Looking at the listing below, retype exactly the lines starting at the one containing "This screenshot has height=761, width=1020." and ending at the one containing "Click shoulder value", both included, and nothing else.
◆ ◆ ◆ ◆ ◆ ◆ ◆
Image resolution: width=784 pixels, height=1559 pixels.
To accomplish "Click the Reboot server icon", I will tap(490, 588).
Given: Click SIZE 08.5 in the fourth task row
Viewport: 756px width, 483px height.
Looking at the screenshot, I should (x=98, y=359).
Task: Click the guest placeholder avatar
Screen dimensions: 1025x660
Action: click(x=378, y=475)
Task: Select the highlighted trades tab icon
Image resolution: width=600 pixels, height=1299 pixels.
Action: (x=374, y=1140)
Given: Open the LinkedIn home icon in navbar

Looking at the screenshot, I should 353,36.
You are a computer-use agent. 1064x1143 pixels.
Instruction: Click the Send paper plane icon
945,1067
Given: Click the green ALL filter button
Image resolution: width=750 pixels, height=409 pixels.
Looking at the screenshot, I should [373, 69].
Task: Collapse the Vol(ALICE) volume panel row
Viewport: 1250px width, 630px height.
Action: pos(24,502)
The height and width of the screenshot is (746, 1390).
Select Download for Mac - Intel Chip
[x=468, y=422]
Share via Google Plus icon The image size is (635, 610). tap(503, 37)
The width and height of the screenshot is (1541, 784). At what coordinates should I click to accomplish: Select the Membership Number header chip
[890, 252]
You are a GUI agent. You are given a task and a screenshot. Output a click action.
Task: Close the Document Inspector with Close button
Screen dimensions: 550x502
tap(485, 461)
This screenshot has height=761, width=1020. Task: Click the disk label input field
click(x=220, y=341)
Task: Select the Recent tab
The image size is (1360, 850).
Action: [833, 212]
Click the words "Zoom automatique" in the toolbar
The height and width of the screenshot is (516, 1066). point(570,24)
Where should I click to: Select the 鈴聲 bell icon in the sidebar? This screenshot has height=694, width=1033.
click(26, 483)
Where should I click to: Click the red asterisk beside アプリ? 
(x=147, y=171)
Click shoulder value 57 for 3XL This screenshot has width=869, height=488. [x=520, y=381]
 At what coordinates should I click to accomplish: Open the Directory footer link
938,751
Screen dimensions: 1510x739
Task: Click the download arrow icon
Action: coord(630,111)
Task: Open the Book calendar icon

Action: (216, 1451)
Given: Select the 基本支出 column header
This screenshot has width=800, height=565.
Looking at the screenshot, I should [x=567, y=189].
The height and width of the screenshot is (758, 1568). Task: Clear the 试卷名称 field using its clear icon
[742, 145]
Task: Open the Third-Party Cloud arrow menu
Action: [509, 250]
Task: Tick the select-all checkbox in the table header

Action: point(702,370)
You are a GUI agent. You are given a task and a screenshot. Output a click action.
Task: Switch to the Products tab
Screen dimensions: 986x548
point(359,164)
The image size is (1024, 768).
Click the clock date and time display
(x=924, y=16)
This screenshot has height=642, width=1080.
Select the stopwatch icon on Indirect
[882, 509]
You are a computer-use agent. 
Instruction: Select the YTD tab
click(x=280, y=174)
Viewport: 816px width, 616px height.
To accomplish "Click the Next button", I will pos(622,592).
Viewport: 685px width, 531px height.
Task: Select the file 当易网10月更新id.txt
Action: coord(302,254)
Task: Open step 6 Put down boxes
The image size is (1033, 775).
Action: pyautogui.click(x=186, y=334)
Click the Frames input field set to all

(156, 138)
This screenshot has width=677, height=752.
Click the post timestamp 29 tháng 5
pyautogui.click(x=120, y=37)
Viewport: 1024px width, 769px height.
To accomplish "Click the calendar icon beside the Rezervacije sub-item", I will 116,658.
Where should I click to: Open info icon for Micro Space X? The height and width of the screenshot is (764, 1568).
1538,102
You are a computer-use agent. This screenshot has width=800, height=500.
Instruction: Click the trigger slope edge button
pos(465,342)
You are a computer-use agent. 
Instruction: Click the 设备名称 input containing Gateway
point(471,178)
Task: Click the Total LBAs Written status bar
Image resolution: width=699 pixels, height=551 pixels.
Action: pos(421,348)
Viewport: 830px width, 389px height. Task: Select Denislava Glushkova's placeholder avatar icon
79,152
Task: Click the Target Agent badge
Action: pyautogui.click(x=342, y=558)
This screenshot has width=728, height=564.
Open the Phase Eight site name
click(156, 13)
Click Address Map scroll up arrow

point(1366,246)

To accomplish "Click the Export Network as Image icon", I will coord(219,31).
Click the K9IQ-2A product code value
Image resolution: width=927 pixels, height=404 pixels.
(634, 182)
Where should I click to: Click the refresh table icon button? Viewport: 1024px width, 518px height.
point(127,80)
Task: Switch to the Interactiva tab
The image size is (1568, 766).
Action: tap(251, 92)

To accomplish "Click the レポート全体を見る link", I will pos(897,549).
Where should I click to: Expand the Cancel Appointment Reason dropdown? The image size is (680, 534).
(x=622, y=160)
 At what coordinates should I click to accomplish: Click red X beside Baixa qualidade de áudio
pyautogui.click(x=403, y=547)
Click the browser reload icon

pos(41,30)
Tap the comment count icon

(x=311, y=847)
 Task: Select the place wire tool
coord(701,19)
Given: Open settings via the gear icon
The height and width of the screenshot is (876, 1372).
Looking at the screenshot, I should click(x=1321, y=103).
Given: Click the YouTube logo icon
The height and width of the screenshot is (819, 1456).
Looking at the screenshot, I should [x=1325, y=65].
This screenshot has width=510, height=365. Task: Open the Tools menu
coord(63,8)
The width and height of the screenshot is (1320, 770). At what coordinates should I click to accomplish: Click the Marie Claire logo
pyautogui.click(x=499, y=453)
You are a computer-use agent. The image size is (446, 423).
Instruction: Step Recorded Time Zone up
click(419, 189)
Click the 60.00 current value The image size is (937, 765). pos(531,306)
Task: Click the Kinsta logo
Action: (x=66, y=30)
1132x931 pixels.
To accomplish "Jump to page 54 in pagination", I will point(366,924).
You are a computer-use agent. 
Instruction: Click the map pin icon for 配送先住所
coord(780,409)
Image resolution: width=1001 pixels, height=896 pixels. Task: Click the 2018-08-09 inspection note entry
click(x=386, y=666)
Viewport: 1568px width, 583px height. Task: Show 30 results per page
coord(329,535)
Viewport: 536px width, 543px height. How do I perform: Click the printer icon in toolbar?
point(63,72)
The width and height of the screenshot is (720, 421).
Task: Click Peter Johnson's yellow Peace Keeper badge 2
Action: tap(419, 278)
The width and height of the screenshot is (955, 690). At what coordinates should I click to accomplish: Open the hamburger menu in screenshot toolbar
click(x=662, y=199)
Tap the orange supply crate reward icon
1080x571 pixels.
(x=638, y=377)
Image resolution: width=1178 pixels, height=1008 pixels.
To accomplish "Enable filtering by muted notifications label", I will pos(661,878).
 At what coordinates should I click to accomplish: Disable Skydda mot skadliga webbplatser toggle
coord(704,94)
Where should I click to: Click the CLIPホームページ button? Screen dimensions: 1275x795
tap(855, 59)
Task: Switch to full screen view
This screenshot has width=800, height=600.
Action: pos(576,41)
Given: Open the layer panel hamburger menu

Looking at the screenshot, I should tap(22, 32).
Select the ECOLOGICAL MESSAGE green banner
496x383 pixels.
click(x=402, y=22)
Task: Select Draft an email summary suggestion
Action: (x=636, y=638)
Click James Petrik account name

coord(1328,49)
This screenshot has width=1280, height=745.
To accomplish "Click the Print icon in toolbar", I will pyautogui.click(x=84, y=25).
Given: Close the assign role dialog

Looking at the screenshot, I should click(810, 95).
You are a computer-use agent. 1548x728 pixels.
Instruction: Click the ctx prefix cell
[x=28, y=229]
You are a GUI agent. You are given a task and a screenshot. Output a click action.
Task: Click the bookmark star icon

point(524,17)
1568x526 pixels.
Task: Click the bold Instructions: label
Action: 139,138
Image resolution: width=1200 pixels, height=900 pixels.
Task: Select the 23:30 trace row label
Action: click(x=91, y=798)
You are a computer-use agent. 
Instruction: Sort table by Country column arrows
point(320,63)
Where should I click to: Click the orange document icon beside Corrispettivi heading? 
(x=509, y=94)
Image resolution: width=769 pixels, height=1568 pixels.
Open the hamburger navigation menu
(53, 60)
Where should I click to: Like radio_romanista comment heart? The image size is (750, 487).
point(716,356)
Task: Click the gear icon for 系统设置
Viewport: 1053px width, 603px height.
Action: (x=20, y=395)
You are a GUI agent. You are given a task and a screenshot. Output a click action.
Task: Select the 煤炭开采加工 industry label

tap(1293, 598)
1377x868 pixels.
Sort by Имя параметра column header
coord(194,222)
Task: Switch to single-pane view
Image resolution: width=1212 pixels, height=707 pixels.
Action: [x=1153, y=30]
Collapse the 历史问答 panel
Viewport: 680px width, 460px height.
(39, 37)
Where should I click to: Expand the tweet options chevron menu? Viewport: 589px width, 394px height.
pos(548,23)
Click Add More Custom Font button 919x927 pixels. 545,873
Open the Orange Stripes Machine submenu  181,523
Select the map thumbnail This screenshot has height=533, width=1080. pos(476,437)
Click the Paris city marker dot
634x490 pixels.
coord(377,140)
◆ ◆ ◆ ◆ ◆ ◆ ◆
» Result
This screenshot has height=761, width=1020. Task: Click the disk label input field
click(x=220, y=341)
Task: Select the Recent tab
The image size is (1360, 850).
Action: [833, 212]
Click the words "Zoom automatique" in the toolbar
The height and width of the screenshot is (516, 1066). point(570,24)
Where should I click to: Select the 鈴聲 bell icon in the sidebar? This screenshot has height=694, width=1033.
click(26, 483)
Where should I click to: Click the red asterisk beside アプリ? 
(x=147, y=171)
Click shoulder value 57 for 3XL This screenshot has width=869, height=488. [x=520, y=381]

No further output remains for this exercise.